Eventually, a state police detective says “I’m telling you it’s fact you did, okay. Because the Anthony Shots persona that uh, the fake account you umm admitted to making communicated with Liberty German, on Snapchat umm on Instagram, and like I said it was not just for a couple hours.”
As detectives detail Feb. 13, 2017, the day Abby and Libby went missing, they tell Kline, “eight o’clock in the morning at your house, where you and your dad lived, two separate devices see the numbers here how they’re the same? Log in, log out. One device. Log in, log out. All within minutes of each other to the same Anthony Shots Snapchat account.”
The detective also tells Kline: “Regardless of what you say, there are two different authors of those messages. They’re not both you. They’re both your devices but the phrasing is different. It changes. It’s not the same person. So, we know we have multiple logins with Snapchat, we have two different people using Kik messenger, talking to people from your residence.”
Kline denied knowing who else might have accessed the account.
Detectives also point out a conversation Kline had with one of Libby’s friends after the murder.
“She said did you hear about Liberty. You respond on Anthony Shots, ‘O.M.G what happened?’ That’s talking to someone about the two girls that were missing then wound up dead.”
Kline responds, “right, I guess you’re right yeah.”
Investigators tell Kline that same girl who was messaging with Anthony Shots said Shots admitted he was “supposed to meet Libby (her), but she didn’t show up.”
A section of the interview also details Kline’s phone history, which in their words was “non-stop searches of the Delphi case.” Police also told Kline he was sending Snapchat messages to Libby after he was aware of her death, which he said he didn’t remember doing.
During the interview, Kline also twice references a polygraph test that he was given in the Delphi murder investigation, and both times indicates police told him he failed the test.
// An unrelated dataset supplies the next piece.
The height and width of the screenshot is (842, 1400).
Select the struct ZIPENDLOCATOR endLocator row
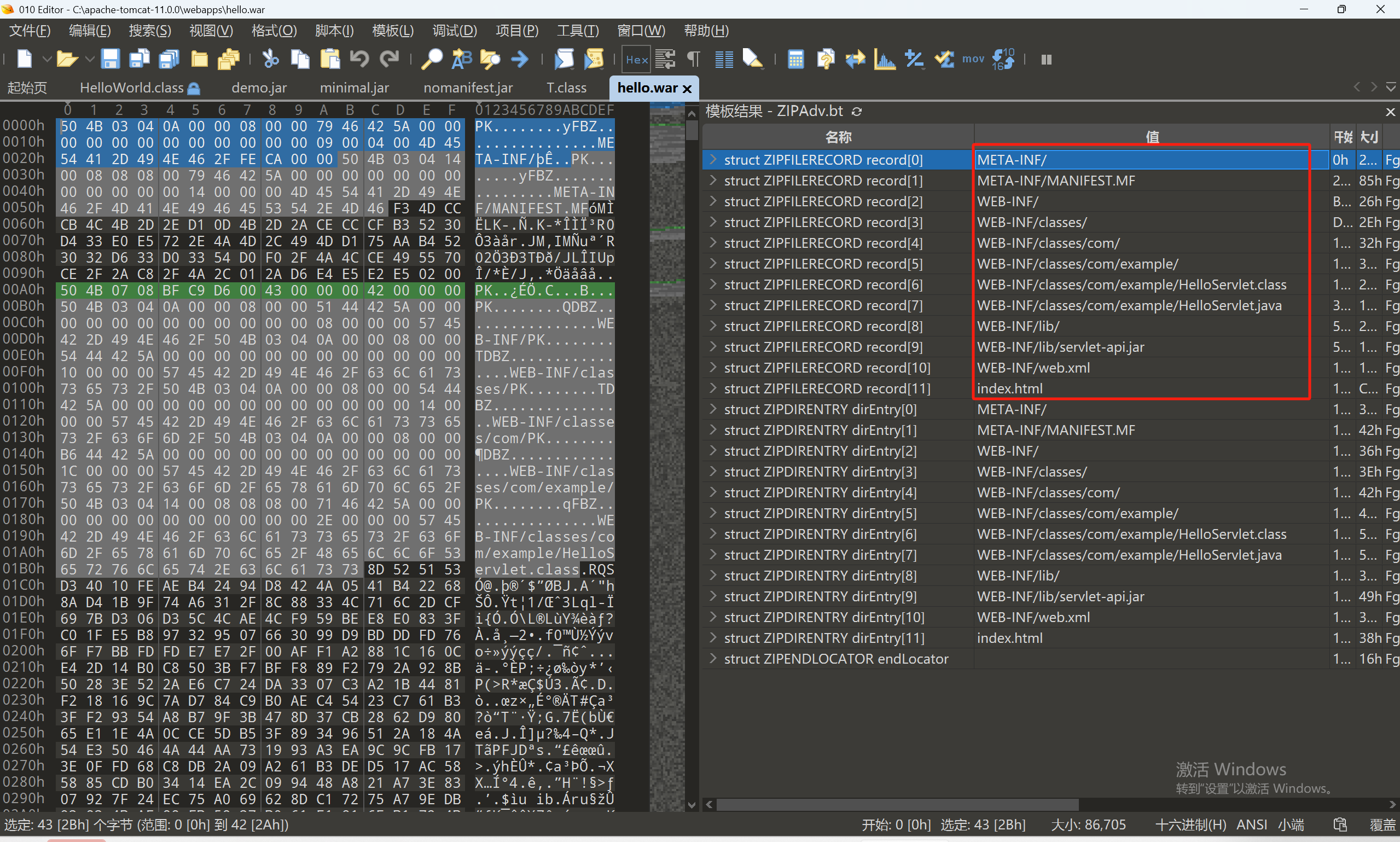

Investigators ask Kline, “why would you after you failed the polygraph about knowing about the Delphi investigation, come home, delete your Snapchat and your Instagram, which you used to communicate with Libby and then you searched, ‘how long does D.N.A last?’ Why would you do that?”
Kline responds, “I have no clue. I don’t know. Probably because they D.N.A tested me.”
Just before the interview ends, the detective reminds Kline that when he was asked if he knows who killed Libby and Abby, “you did say no both times in your polygraph and guess what, that was deception.”
Several times throughout the interview, Kline denies killing Abby and Libby. Kline has not been charged in their murders and neither has anyone else.
It’s also important to note that neither investigators nor Kline were under oath during this interview, and law enforcement is allowed to exaggerate facts during questioning.
Kline is due back in court on April 14. He faces 30 felony charges including child porn, child solicitation and obstruction of justice.
I-Team has reached out to Kline’s attorney and has not heard back.